RMP-NMR used the data throughout the project to enhance the activities and fine-tune their programming strategy. At the end of the project, the data was used to reflect on the impact of the project and to plan future efforts. RMP-NMR monitored the various outcomes to create and maintain a cycle of social change in which the local communities are directly involved in determining next steps and new activities that respond to their needs. The analysis was ongoing within the limitations of activities, staffing, and the political and geographical context of Mindanao, which were also factors for the analysis of data. Even after the end of the project, RMP-NMR continued to use the learnings of the project to engage with a number of other civil society organizations in the region to advance this work and to augment its impact. In November 2015 RMP-NMR formed part of an international group that took their various concerns to a UN meeting in Geneva on indigenous rights (see here). RMP-NMR’s presentation in Geneva drew on the data and lessons learned from the project.
On WACC’s side, the data collected by both RMP-NMR and the external evaluator has been used to (a) increase organizational awareness about the situation in Mindanao, (b) Increase organizational awareness about the issue of land-grabbing, and (c) to refine our communication rights programming to ensure that WACC is able to continue to support high-impact projects such as this one. The analysis was made by the WACC program team, which is currently actively exploring opportunities to launch a new project in Mindanao in partnership RMP-NMR. This decision has been largely the result of the evidence of positive project impact derived from both sets of data.

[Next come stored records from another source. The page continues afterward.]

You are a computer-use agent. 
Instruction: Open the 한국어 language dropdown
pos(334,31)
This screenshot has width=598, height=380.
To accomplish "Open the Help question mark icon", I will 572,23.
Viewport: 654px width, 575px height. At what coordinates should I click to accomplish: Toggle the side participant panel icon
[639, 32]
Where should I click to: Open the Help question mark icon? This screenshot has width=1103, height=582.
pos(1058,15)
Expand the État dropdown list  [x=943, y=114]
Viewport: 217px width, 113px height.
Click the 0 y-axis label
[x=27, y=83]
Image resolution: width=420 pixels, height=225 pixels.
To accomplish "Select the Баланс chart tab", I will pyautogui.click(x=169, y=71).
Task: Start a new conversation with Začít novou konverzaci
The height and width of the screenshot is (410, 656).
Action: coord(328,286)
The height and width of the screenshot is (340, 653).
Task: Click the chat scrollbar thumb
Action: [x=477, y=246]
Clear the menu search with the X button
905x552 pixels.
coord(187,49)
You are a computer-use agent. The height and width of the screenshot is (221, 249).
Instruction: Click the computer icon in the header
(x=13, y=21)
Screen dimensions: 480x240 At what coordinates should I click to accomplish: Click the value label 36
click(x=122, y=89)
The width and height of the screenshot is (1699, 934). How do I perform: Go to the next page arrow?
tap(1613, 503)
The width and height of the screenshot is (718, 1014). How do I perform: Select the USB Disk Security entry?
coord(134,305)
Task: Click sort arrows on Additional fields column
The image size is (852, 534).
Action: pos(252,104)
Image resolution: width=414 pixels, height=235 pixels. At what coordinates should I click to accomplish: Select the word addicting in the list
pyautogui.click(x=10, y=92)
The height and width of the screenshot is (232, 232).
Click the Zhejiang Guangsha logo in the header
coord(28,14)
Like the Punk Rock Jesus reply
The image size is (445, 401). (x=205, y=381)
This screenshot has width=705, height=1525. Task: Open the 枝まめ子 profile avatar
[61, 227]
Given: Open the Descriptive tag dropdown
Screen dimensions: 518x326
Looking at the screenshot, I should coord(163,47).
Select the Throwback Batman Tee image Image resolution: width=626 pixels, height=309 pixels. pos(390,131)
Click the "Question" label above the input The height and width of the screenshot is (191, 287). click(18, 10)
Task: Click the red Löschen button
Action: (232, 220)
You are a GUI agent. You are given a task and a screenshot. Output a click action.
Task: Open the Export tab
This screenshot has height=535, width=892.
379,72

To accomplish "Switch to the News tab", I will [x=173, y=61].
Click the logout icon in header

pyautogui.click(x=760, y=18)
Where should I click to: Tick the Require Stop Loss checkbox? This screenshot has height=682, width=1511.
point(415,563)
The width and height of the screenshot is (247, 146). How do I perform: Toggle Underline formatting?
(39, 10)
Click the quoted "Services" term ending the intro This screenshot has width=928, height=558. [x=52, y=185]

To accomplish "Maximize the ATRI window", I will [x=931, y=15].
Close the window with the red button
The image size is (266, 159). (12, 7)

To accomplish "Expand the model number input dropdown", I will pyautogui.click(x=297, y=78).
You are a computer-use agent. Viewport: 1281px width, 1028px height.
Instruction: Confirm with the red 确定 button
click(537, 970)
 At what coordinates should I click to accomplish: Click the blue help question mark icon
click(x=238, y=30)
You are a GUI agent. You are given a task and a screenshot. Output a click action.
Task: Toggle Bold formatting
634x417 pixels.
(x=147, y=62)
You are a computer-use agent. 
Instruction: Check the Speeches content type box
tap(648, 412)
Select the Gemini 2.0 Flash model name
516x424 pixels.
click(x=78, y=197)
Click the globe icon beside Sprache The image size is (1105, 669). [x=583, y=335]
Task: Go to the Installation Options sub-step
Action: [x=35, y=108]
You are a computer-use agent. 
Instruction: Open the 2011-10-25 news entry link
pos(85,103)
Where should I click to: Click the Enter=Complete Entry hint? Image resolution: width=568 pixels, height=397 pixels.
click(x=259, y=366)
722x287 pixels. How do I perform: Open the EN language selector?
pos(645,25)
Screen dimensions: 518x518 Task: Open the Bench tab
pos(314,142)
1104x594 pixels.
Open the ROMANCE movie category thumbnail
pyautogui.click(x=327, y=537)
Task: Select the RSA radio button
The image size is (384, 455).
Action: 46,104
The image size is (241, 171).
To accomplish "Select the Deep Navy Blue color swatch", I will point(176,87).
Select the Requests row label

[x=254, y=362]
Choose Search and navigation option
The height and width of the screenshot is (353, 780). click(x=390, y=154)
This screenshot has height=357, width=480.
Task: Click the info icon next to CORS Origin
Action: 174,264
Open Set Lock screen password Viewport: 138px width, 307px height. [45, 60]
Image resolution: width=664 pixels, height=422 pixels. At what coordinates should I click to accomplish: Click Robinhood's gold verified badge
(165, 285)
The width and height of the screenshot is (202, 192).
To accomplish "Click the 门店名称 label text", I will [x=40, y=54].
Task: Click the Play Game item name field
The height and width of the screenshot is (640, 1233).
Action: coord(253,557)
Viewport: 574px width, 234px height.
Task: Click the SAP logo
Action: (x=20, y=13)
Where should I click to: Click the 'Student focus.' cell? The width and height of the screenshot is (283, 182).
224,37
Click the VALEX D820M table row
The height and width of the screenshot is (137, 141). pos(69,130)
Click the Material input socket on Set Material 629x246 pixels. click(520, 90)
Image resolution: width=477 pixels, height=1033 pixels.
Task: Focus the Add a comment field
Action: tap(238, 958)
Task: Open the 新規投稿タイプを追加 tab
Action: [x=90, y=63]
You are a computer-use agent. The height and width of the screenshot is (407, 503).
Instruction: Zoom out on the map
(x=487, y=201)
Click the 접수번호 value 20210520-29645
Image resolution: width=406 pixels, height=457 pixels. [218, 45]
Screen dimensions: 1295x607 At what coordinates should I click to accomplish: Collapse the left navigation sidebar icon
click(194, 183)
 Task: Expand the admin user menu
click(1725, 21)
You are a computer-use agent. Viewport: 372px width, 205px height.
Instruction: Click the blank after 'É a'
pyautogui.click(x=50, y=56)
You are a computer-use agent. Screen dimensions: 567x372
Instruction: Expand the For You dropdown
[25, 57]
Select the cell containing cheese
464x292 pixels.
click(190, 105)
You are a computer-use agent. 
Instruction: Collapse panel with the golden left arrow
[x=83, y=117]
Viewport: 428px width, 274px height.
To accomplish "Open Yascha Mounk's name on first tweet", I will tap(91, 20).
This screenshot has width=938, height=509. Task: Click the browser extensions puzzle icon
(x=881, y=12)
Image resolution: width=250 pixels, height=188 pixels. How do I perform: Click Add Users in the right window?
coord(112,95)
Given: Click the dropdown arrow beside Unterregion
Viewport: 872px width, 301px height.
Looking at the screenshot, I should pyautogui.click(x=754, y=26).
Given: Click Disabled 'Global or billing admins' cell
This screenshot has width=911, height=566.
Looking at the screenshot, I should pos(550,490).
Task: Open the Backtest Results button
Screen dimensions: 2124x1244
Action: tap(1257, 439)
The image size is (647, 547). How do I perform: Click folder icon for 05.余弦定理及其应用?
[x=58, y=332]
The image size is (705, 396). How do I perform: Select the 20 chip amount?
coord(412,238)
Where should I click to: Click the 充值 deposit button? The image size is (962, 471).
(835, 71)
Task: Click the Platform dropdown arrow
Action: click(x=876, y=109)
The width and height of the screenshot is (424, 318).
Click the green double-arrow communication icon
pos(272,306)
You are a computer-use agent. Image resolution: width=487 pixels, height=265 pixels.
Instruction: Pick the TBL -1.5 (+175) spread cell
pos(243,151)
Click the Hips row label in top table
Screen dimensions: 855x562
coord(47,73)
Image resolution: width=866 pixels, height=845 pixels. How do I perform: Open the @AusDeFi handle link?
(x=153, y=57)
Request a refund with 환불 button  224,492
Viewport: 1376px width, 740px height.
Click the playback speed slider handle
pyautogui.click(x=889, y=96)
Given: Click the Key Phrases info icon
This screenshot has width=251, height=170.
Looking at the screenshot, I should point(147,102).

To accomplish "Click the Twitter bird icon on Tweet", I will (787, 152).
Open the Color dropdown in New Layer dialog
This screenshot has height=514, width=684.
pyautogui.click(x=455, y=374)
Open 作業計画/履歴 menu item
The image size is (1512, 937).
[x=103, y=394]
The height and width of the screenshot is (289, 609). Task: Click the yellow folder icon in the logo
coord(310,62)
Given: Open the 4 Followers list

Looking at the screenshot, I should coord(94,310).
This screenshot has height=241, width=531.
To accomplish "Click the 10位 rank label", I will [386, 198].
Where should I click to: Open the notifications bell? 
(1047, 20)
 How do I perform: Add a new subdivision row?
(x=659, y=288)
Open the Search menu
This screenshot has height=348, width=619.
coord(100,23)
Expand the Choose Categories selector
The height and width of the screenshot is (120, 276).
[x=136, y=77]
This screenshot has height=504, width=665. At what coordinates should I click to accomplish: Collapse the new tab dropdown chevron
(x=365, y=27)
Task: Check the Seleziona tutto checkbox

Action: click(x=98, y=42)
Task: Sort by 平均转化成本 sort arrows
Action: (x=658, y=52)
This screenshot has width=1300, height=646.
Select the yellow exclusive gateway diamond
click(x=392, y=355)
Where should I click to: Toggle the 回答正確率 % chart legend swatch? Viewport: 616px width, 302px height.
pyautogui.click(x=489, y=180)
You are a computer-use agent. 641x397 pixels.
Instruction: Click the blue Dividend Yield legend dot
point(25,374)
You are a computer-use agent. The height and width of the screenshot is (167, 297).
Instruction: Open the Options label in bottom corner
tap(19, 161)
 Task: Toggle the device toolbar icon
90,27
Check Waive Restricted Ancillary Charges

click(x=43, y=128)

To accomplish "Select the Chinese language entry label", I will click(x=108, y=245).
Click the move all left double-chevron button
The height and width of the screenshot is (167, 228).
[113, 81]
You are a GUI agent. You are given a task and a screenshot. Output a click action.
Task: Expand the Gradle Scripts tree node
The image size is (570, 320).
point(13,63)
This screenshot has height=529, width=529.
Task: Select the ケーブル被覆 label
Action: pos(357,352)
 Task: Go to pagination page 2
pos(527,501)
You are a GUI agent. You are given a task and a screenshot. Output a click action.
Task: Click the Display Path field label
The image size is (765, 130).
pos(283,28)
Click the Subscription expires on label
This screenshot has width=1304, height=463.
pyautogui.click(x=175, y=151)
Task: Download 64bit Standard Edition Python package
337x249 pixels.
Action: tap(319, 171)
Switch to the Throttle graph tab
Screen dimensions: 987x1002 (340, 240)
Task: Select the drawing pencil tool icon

Project data is used in three main ways. (1) In terms of bringing about social change, to demonstrate a causal link between the positive and negative roles played by mass, community, and social media in public perceptions of political, social and economic issues; (2) To advocate for policy change in media legislation at the national level and in media practice at the national and local levels; (3) To create enabling environments in which ordinary people can take charge of their lives and improve their livelihoods. WACC carries out regular evaluations of its programs and activities to assess their impact, information that is also used periodically to refine or reformulate its work and to draw up its Strategic Plan.